La ricostruzione dell’omicidio a Rogoredo e le nuove ammissioni
Le indagini, coordinate dal pm Giovanni Tarzia e dal procuratore Marcello Viola, hanno evidenziato una messinscena orchestrata dall’agente. La pistola giocattolo trovata accanto al corpo di Mansouri, infatti, riportava esclusivamente il dna di Cinturrino. Inoltre, è emerso che l’agente abbia scattato lui stesso la prima foto della scena, in cui il volto del pusher è parzialmente coperto di fango, segno che il corpo era stato girato dopo il colpo. Testimoni oculari e analisi tecniche hanno confermato che Mansouri non era armato: aveva in mano una pietra che avrebbe minacciato di lanciare, ma non una pistola.
In aula, Cinturrino ha ammesso di aver posizionato la pistola giocattolo accanto al corpo “per paura delle conseguenze di quello che era accaduto” e di aver sparato spaventato dal gesto improvviso di Mansouri, che però impugnava solo un sasso. L’agente ha inoltre riferito di aver ordinato a un collega di recuperare una “valigetta” di atti, probabilmente usata per alterare la scena del crimine.
Indagini e misure disciplinari sui colleghi
Intanto, i quattro colleghi di Cinturrino indagati per favoreggiamento e omissione di soccorso sono stati trasferiti a incarichi non operativi in sedi diverse dal Commissariato Mecenate. Le indagini della Squadra Mobile proseguono con l’escussione di testimoni e l’acquisizione di prove, mentre si attende il primo consiglio di disciplina per l’assistente capo, previsto forse già per la prossima settimana. Il Capo della Polizia, Vittorio Pisani, ha definito Cinturrino un “delinquente” e ha assicurato che la questione sarà affrontata con rigore.

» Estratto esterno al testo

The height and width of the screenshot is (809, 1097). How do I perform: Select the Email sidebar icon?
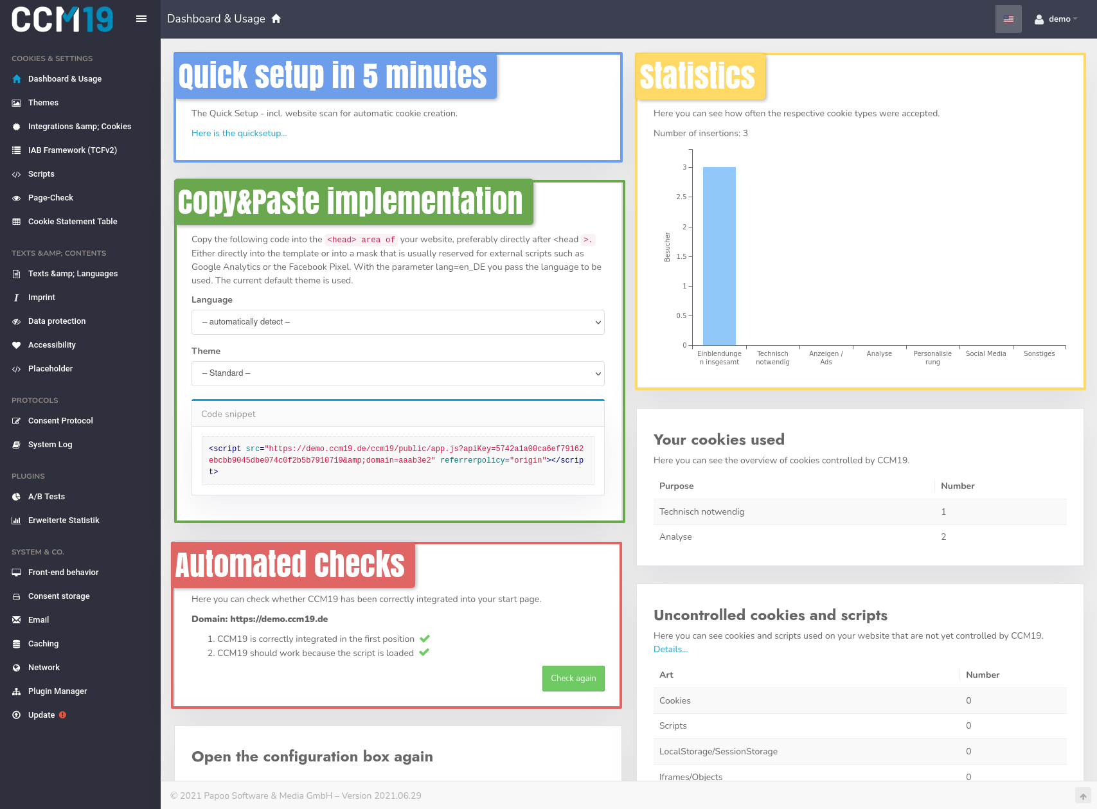point(16,619)
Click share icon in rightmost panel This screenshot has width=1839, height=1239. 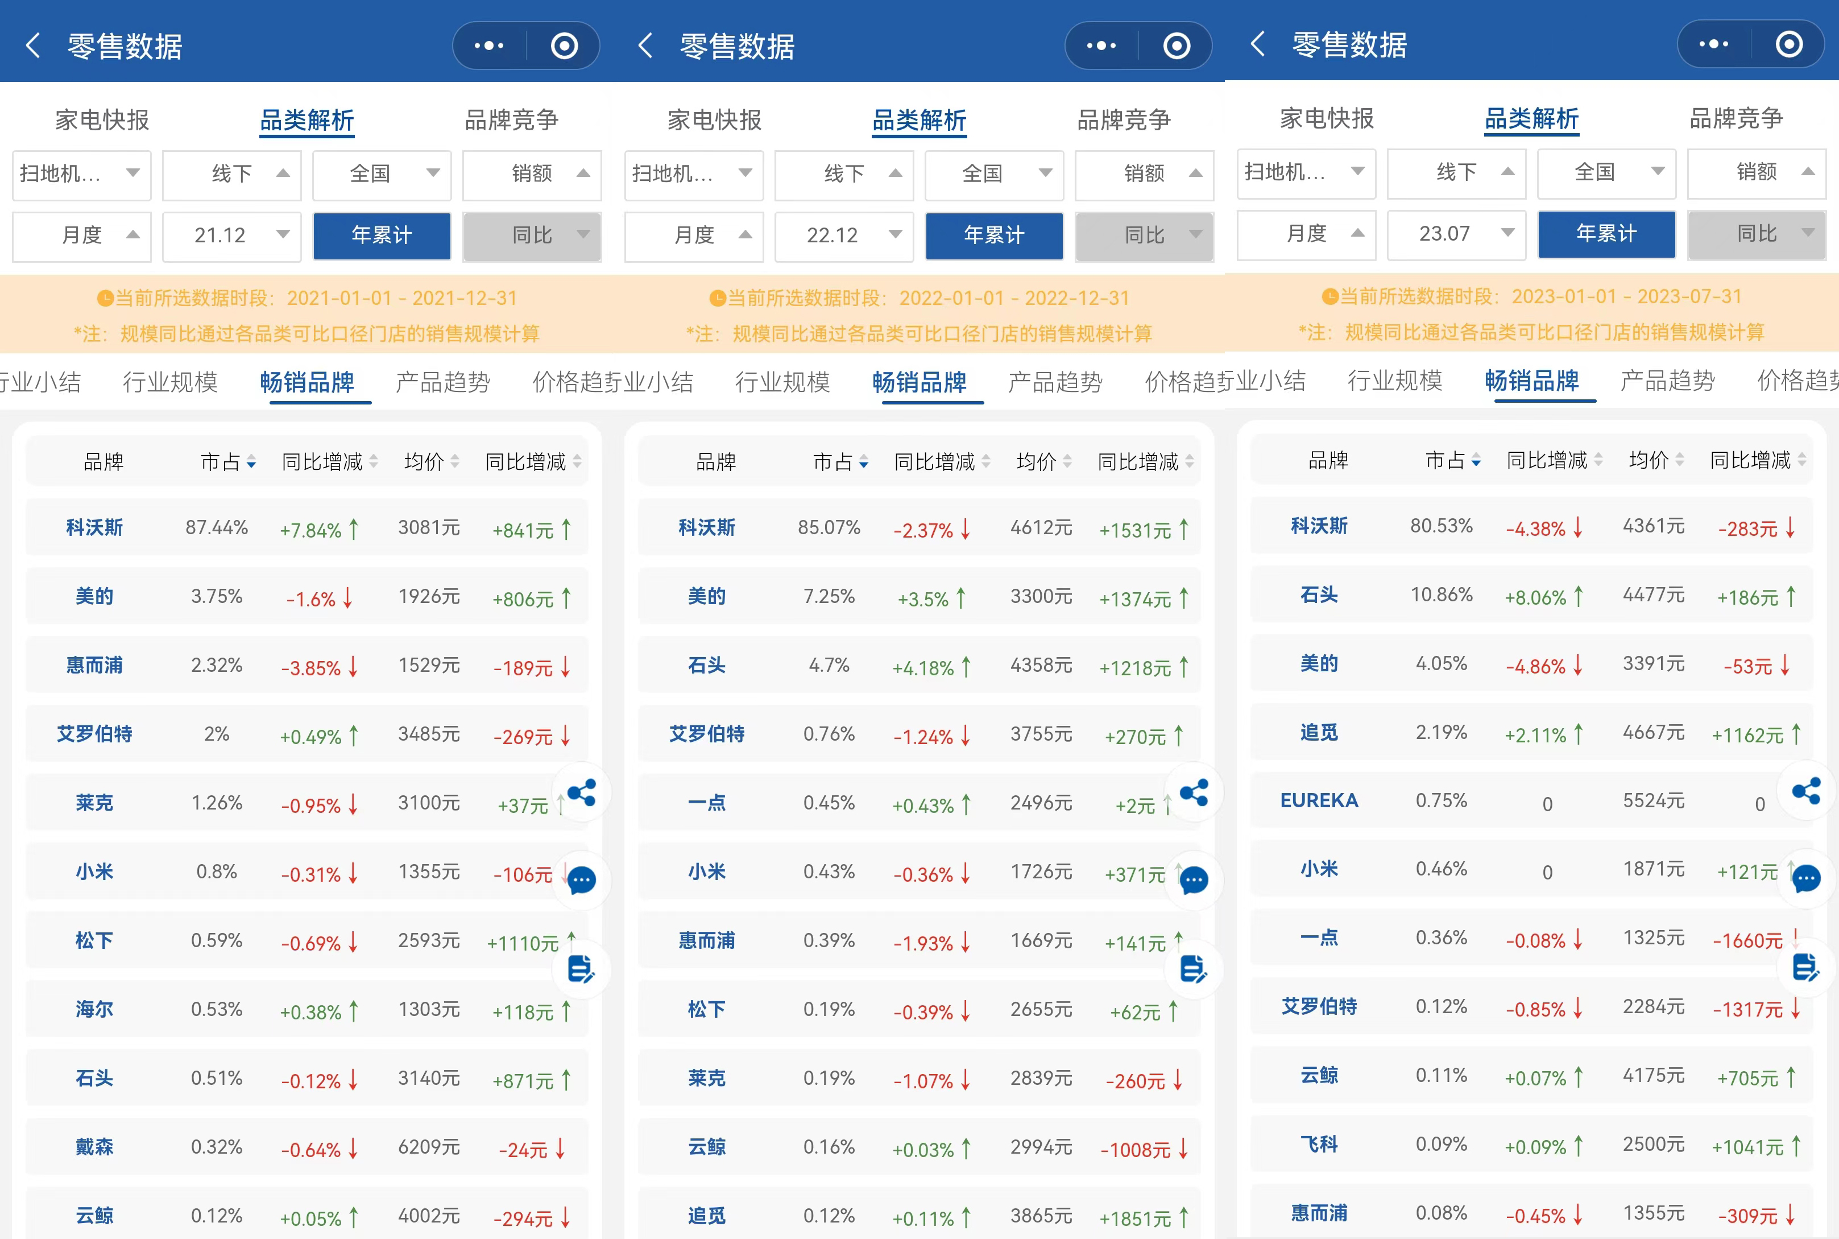pyautogui.click(x=1806, y=791)
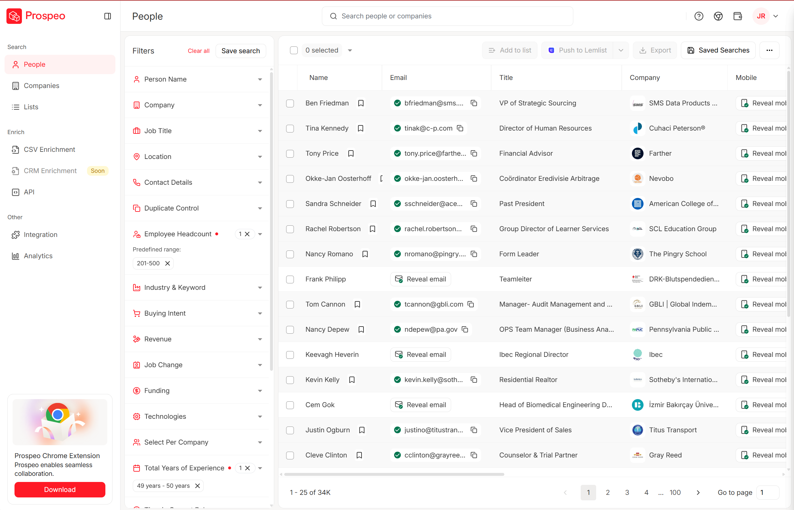
Task: Bookmark Ben Friedman's contact
Action: [x=361, y=103]
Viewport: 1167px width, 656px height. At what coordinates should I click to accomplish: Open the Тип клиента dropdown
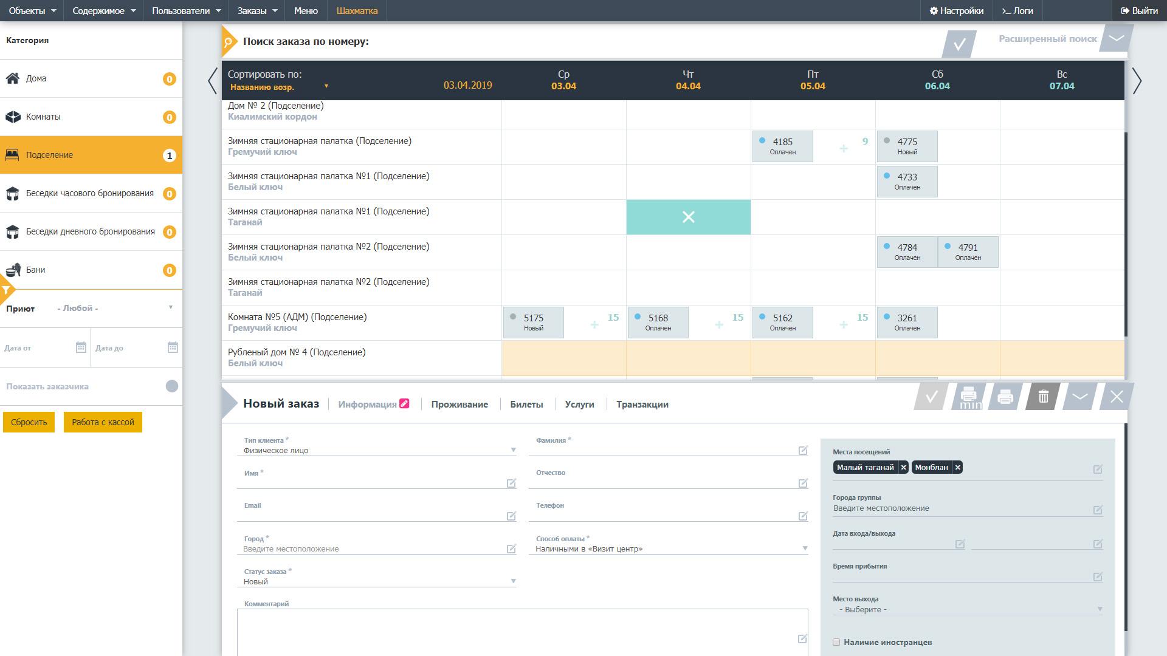[x=377, y=451]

Le inchieste hanno inoltre portato alla luce un precedente controverso che coinvolgeva Cinturrino in un arresto avvenuto nel 2024 a Corvetto, in cui il verbale non coincideva con le immagini di video sorveglianza, fatto segnalato alla Procura di Milano per possibili condotte penalmente rilevanti.
L’intera vicenda continua ad alimentare il dibattito sulla gestione della sicurezza a Rogoredo e sulla necessità di trasparenza e responsabilità nelle forze dell’ordine.